2.4 Source code and explanation

You can download java source code from here.

package jcg.db;

import java.util.HashMap;
import java.util.Map;

import org.springframework.context.ApplicationContext;
import org.springframework.context.support.ClassPathXmlApplicationContext;
import org.springframework.jdbc.core.namedparam.NamedParameterJdbcTemplate;
import org.springframework.jdbc.support.rowset.SqlRowSet;

import com.mysql.jdbc.jdbc2.optional.MysqlDataSource;

public class NamedParameters {

	private MysqlDataSource dataSource;

	public static void main(String[] args) {

		ApplicationContext context = new ClassPathXmlApplicationContext("resources/spring-config.xml");
		NamedParameters np = (NamedParameters) context.getBean("NamedParameters");
		NamedParameterJdbcTemplate jdbcTemplate = new NamedParameterJdbcTemplate(np.getDataSource());
		String sql = "select * from jcg.engine where manufacturer = :manufacturer";
		Map parameters = new HashMap();
		parameters.put("manufacturer", "ford");
		SqlRowSet rowSet = jdbcTemplate.queryForRowSet(sql, parameters);
		while (rowSet.next()) {
			System.out.println("RowNumber: " + rowSet.getRow());
			for (int i = 1; i < rowSet.getMetaData().getColumnCount(); i++) {
				System.out.println("ColumName: " + rowSet.getMetaData().getColumnName(i) + ", value: " + rowSet.getObject(i));
			}
			
		}
	}

	public MysqlDataSource getDataSource() {
		return dataSource;
	}

	public void setDataSource(MysqlDataSource dataSource) {
		this.dataSource = dataSource;
	}
}

First of all we let spring open the configuration file. As a result spring instantiates the configured beans for us. We look up the NamedParameters bean and pass it over to NamedParameterJdbcTemplate.

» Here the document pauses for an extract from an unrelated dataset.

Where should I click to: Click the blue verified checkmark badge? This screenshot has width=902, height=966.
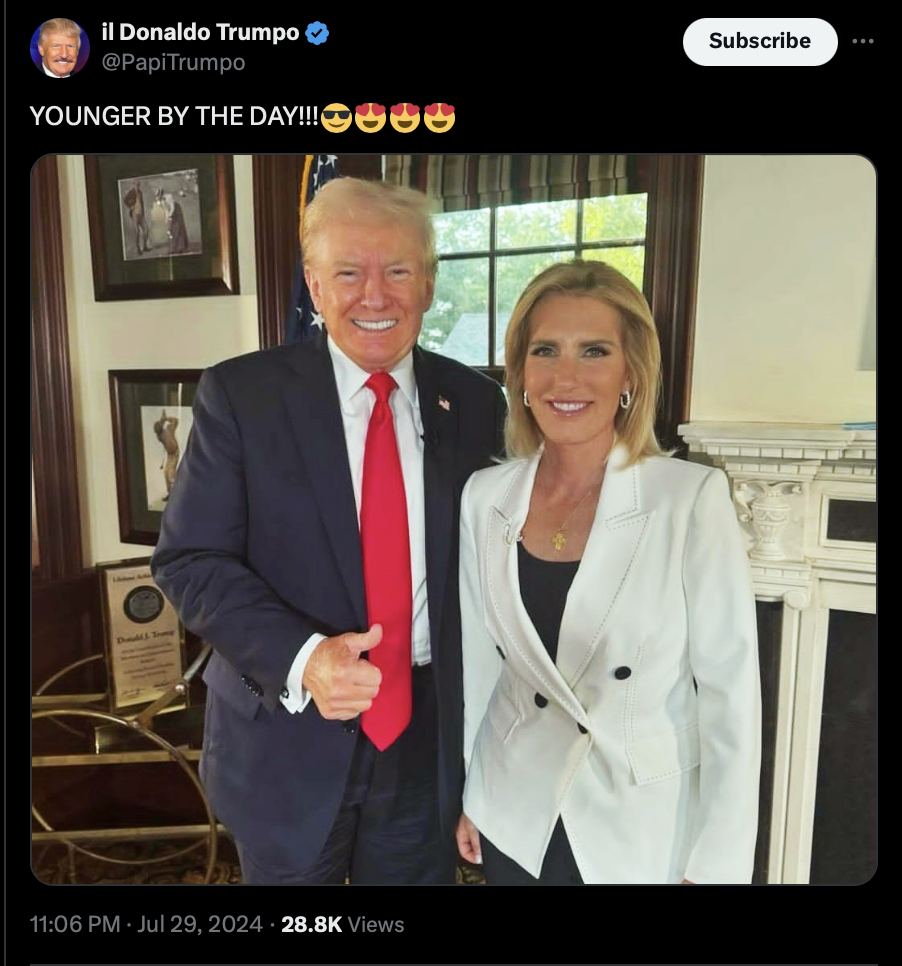[317, 33]
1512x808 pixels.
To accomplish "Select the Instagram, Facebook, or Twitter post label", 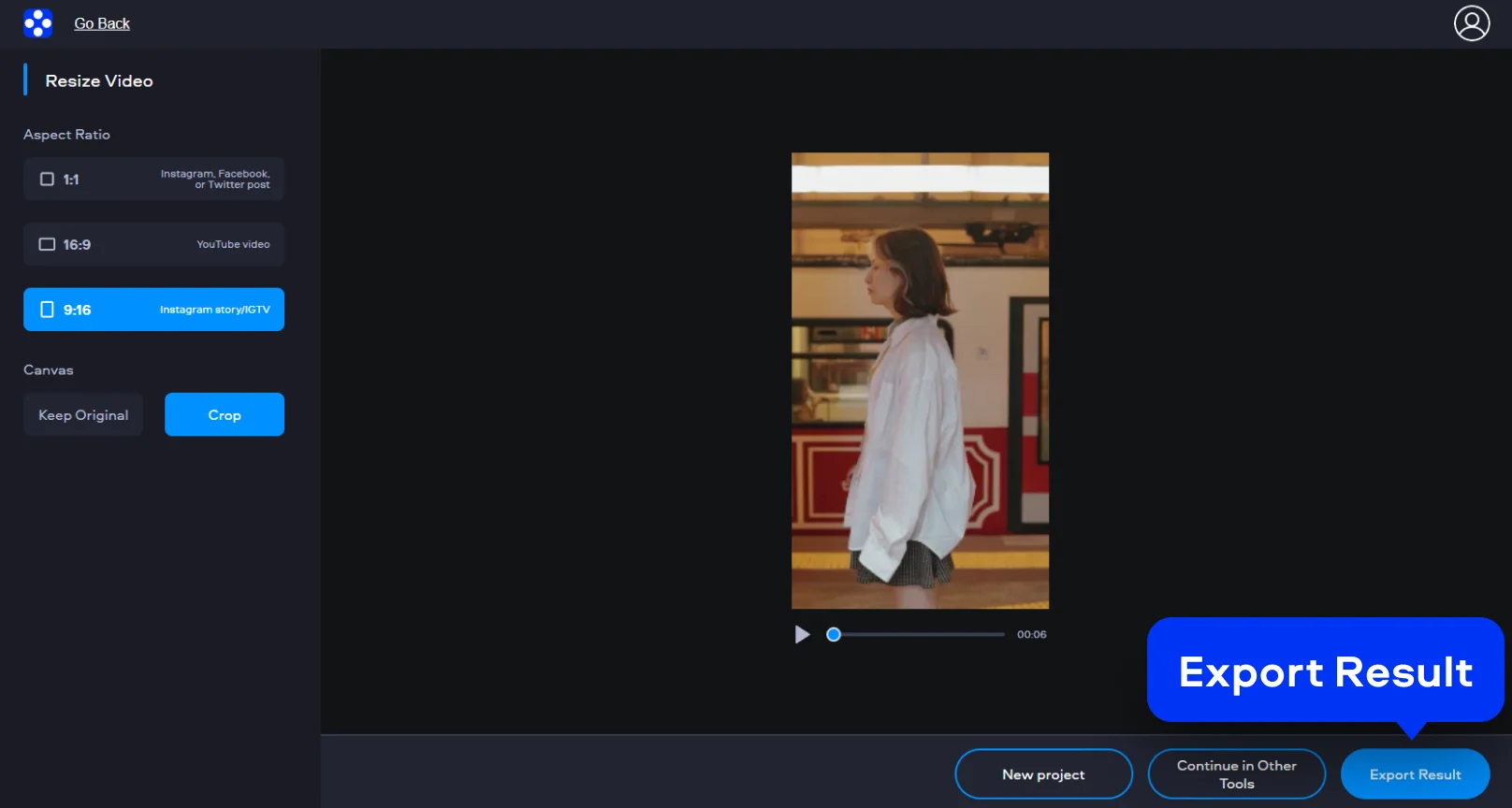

The SQL query is specified with a single parameter “manufacturer” and passed to the NamedParameterJdbcTemplate.queryForRowSet as the first argument. Another parameter is a Map which contains the name value pairs. The names stored in the Map are matching with the SQL query parameter names. Having these two parameters properly specified the call to queryForRowSet executes our query. As a result we can display the matching rows. In this example we iterate over all the rows. And in each column within the row.  The getMetaData function delivers us relevant information about the underlying schema.

SQL Query result

SQL Query result

As expected the result is a single matching entry.

3. Summary

Frameworks like spring provide solution to recurring problems. We saw in this example how to utilise one of them. Consider the named parameter approach whenever you have lot of parameters and consequently hard readable code. Named parameters will make your code easier to read hence better maintainable.